No parque, antes dos ponteiros marcarem 10 horas, o silêncio corria com a brisa. No banco, daquele tipo de madeira antigo mas sempre bem envernizado, mãos sobre os joelhos, óculos e cabelos pinçados num feixe, a menina observava. Atenta para as árvores donde vinham e iam os pássaros, cada vôo registrado pelo olhar estático; fugaz, o vento seguia as asas, mas a perseguição perdia-se, em certos momentos não se sabia quem estava atrás de quem, as folhas, galhos e arbustos farfalhavam com as passagens.
Quando alguém tentava cortar o silêncio dilatado e tenaz, sempre ouvia o mesmo eco, como um disco arranhado:

- Eu gosto dos pássaros, isso é tudo que precisa saber.

E das dez coisas mais difíceis, uma delas que aprendi foi com essa menina, a arte tão truncada de criar laços.

quinta-feira, 9 de setembro de 2010

nublado

Eram dois, o casal, o marido entrou pela porta de madeira, atrás vinha a mulher com algumas sacolas. Em Pembroke, a neve lá fora encobria o mundo e nada era visível.
Há tempos tudo era distância e dois estranhos viviam na casa, depois de tanto tempo, esqueceram-se de si mesmos, um do outro.

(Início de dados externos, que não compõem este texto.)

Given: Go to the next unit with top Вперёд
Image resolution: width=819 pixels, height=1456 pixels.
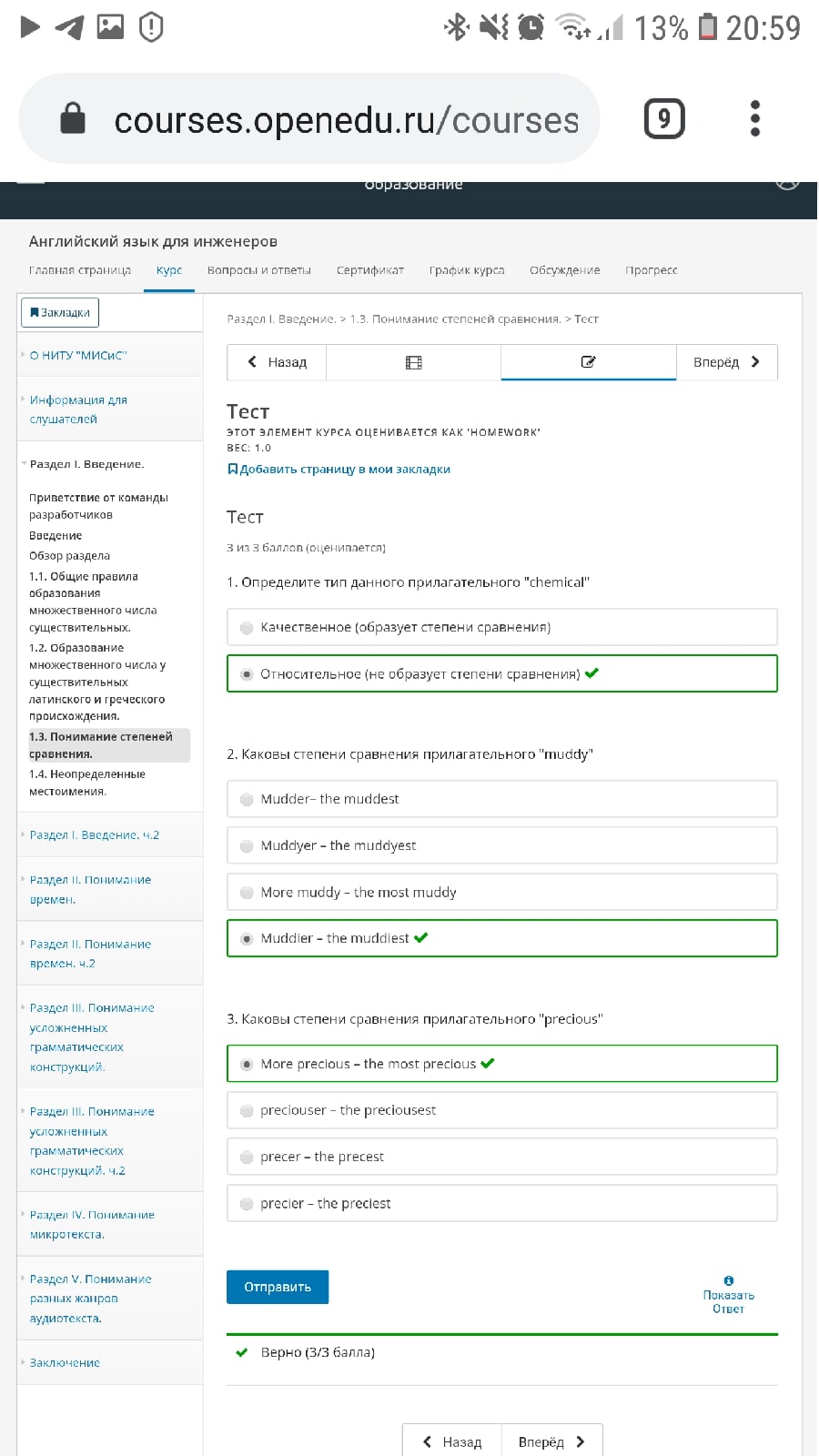Looking at the screenshot, I should coord(727,362).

Moravam juntos, mas não viviam juntos. Comiam na mesma mesa, assistiam a TV aos domingos, despiam-se diante da cama, sem nada a dizer. Semanas após semanas, o silêncio era cada vez mais denso e impenetrável, a atmosfera pesada das palavras não ditas, a convivência transformada no pétreo sentido da indiferença.

- O tempo está cada dia pior. Parece que vai nevar ainda mais essa semana. - arriscou-se a mulher insípida.

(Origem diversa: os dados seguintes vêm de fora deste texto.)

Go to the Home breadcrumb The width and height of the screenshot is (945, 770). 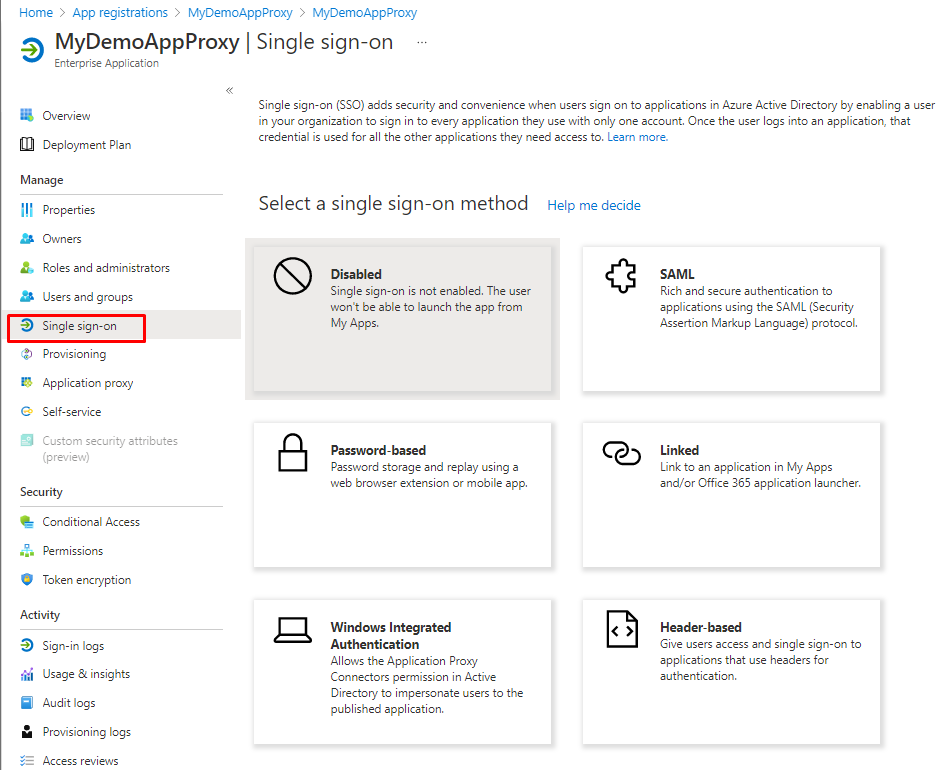[36, 13]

- Não é o frio lá fora que me preocupa. - rebateu o marido sem emoção, enquanto tentava arrumar uma estante na parede.

Tudo era frio e vento soprando, fora ou dentro.

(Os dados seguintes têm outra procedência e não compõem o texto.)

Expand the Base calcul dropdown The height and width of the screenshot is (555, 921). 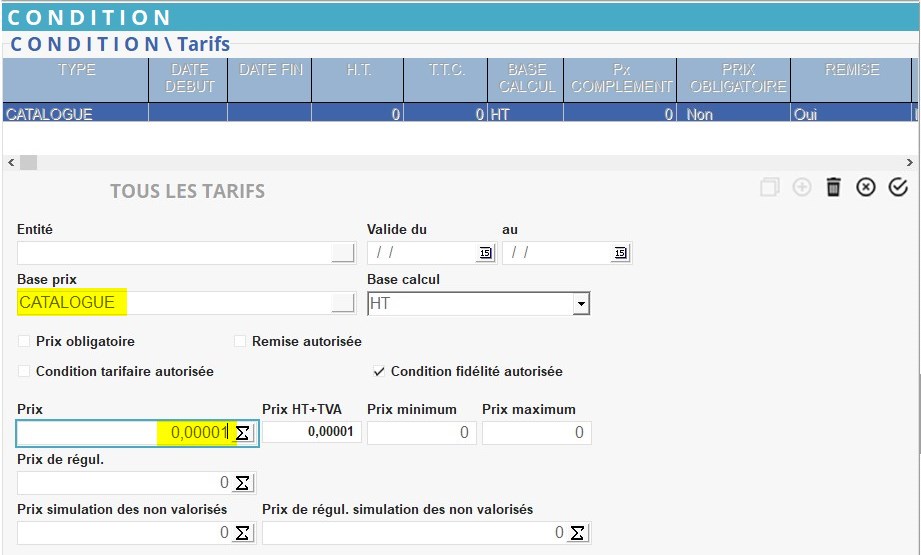580,303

terça-feira, 7 de setembro de 2010

simples

Talvez, de tudo o que se busca, pouco valha o esforço; ou me engano e tudo seja válido. Cada vez mais vê-se grandes esforços e sacrifícios seguidos do vazio de seu propósito, em prol de valores e matérias dispensáveis, como este labor consome o praticante, fulminando-o até sua aposentadoria e seu fim de carreira. Realização pessoal é relativa, mas penso nela como enxergo a simplicidade nas coisas - quando vasculho meus dias, sempre encontro nos momentos menores e pequenos, minha felicidade.
Por que devemos construir castelos para contemplar uma alegria, quando o fruto de toda satisfação será o banquete? Importante é preencher o tempo, não adorná-lo - o enfeite encanta a vaidade e os olhos, mas não enche a barriga, não nos faz satisfeitos. Assim, desejar as coisas com conteúdo, com propósito, com objetivo, um labor que nos faça inteiros a cada instante de sua feitura.